Emblems of Conduct
- Author: Donald Windham
- Original title: Emblems of Conduct
- Language: English
- Genre: Autobiography
- Publisher: Scribner
- Publication date: 1963
- Publication place: United States
- Media type: Print (hardback and paperback), e-book
- Pages: 224 (paperback edition)
- ISBN: 0-820-31841-8

= Emblems of Conduct =

1963 book by Donald Windham

Emblems of Conduct is a book by American writer Donald Windham, first published in 1963. It is a personal memoir, an account of his early life in Atlanta.

== Background==
After publishing The Hero Continues, a novel based on the life of Tennessee Williams, in 1960, Windham started publishing recollections of his childhood in Atlanta in the New Yorker. The series of recollections grew into the personal memoir Emblems of Conduct.
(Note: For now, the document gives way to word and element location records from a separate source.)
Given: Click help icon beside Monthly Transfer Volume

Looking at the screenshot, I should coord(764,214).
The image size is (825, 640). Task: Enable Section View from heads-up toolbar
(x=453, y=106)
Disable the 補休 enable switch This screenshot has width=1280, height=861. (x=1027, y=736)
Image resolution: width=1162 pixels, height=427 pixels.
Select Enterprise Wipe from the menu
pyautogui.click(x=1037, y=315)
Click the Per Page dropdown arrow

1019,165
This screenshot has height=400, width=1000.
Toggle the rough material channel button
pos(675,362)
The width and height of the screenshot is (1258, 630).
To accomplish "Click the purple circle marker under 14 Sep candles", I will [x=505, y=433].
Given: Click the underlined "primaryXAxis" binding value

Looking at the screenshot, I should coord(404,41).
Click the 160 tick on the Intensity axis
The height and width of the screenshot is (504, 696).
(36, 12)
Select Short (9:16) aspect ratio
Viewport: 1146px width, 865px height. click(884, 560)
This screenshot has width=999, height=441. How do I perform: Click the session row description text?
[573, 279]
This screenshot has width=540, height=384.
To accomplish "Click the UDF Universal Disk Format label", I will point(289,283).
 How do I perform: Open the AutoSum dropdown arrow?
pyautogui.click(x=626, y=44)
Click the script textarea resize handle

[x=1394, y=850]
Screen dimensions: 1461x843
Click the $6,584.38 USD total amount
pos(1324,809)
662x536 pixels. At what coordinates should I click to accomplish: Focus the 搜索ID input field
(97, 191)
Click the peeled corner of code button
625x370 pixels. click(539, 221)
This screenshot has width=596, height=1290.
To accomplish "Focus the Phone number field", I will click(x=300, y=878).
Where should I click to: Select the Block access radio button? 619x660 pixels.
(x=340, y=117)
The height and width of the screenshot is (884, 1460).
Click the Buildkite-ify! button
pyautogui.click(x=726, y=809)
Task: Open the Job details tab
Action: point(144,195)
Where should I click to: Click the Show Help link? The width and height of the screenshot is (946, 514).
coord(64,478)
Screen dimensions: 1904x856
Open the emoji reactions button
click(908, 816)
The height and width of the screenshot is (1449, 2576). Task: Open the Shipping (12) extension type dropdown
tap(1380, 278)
It was first published in book form by Scribner in 1963. The book is thus an account of him growing up in the city of Atlanta, and it follows The Warm Country, a collection of stories about the same city, published in 1962.

==Plot==
The book tells about Windham growing up in Atlanta during the Depression, as his family, which had once been prosperous, gradually becomes impoverished. The Victorian home of the family, a remainder of their prosperous past, is demolished, and young Donald keeps a piece of stained glass as a reminder of "fading grandeur". Meanwhile his mother is struggling to cope with the situation, and is forced to rely on her relatives. The book covers Windham's childhood, through his graduation from high school and his decision to move to New York City thereafter. It evokes "with faint but unmistakable nostalgia the Atlanta of the early decades of the modern century."

== Reception ==
Emblems of Conduct is a highly-regarded personal memoir by Windham. The book was warmly received. The success of this work allowed Windham to publish the collection of short stories The Warm Country.